Back in 1997 or 1998, I flicked a URL to a friend and former coworker of mine by email.

That link was to a new World Wide Web Consortium standard called XML.


I did not think much of it at the time. I remember I just thought it was interesting as a better way to represent data files than tab-separated values and a lot better than the crufty comma separated value (CSV) file format.

I also remember thinking that it was rather verbose, and not all that inspired really - to simply take the HTML format, and essentially say, There, you can make up your own tag names now, and use it for data!.

I mean that was okay as ideas went, but hardly revolutionary.

I was wrong.


My friend went silent for days after I sent that URL. And I think days turned into a couple weeks.

I thought he was mad at me over some slight I was unaware of but nevertheless responsible for, so I did not bother him. I figured if he wanted to get back to me, he would.

It turns out he was not mad at me at all. He was very, very deeply absorbed in learning everything he could about how XML was used.

That was something I had not bothered to do. I saw it as a data file format, and that was that.

Two weeks after I sent him my message, my friend broke the utter silence that had suddenly opened up between us.


He informed me that there was rapid progress being made in XML parsers, which was being spurred by the fact that there was a standardized parser API called SAX. So applications were written to use parsers via that API, and parsers basically functioned as plugins to them.

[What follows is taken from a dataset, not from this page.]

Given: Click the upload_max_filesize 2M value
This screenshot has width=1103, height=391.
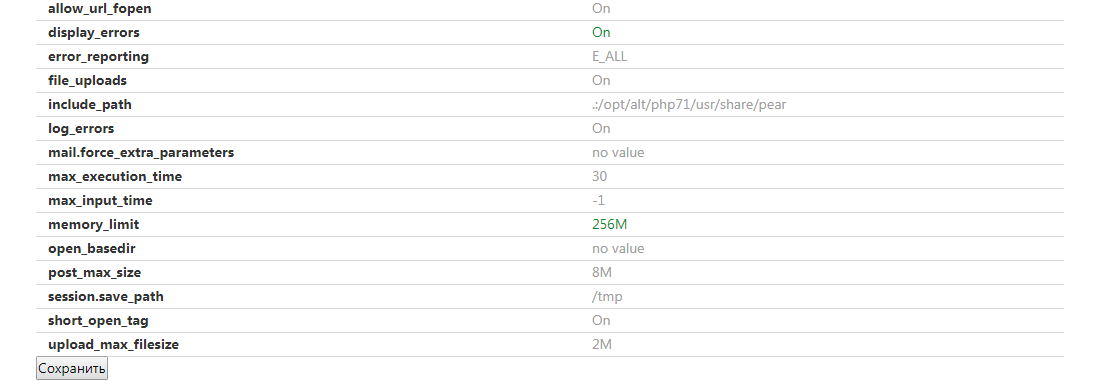Looking at the screenshot, I should click(601, 345).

He went on to tell me that there was work underway on a new standard formatting tool called XSLT. He detailed some of the arguments between one of its inventors and a community that wanted it to be not merely something to style documents with - but a programming language for manipulating them as data.

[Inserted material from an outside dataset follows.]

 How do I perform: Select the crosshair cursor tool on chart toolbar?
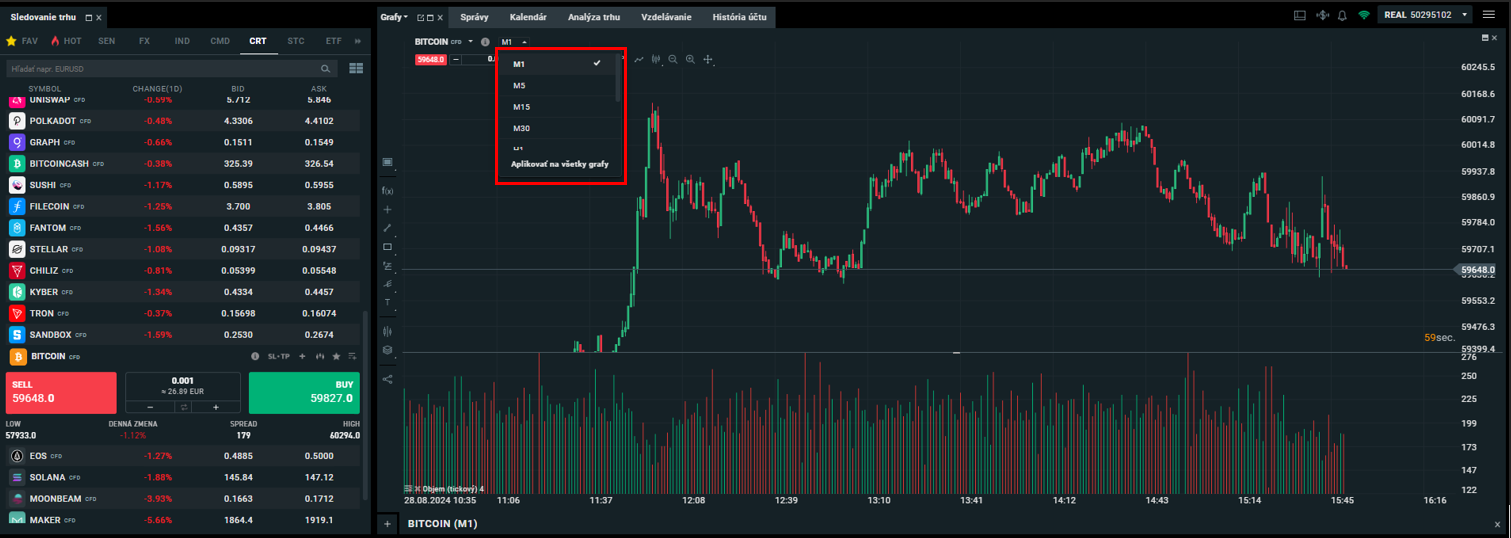click(708, 60)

He told me about the API wars being waged over the choice of functions that would be available in a standard programming library for manipulating XML documents from applications.


He and I subsequently did a presentation about XML to a company in Beltsville, Maryland in mid-1998. He and I introduced XML technology to an R&D office of a blue chip company in the suburbs of Washington D.C.

In late 1998 or early 1999, right around the turn of the year, I wrote my first Java code to generate XML. It was fun and it was easy. It generated a dump of the in-memory data model of an application I was debugging.

In 2000, I wrote some Java code that exported the definitions of the tapes in a tape library system for which I was one of the developers. I also wrote the Java code that would read that same document, verify that it was well-formed, and import the data if it was.

That pair of commands proved a very handy way to allow our system operators to do some basic maintenance of the system - without our team having to write a whole data enter/edit module for those entities.


After that, I got into using XML for documents. Generating web pages, word processor files, spreadsheets, PDF reports - that sort of stuff. I did a lot of that, and I enjoyed it.

If anything was particularly tedious about that, I would have to say it was the incompletely support for certain things in the standards.

While support for reading/writing XML itself has never really been lacking, what has been kind of incomplete is the software support for the most complex XML-related (or XML-compatible) technologies. In my experience, these things include:
  1. CSS
  2. XSL-FO

The things that generally did not seem to fall short of implementing the standards were: XML parsers, DTD validators, and XSLT transformers. Those things worked pretty well. If you wrote your programs for them based on what the spec said, your programs would generally work.

Things have gotten more complicated but the tools someone can bring to bear when working with data in XML format are awesome today.

That is why I named this blog Extremely XML. That, and because XML is not just a data file format. It is all the processing that can be brought to bear on information when it is stored in that format. That is the whole point of using the XML format to house it.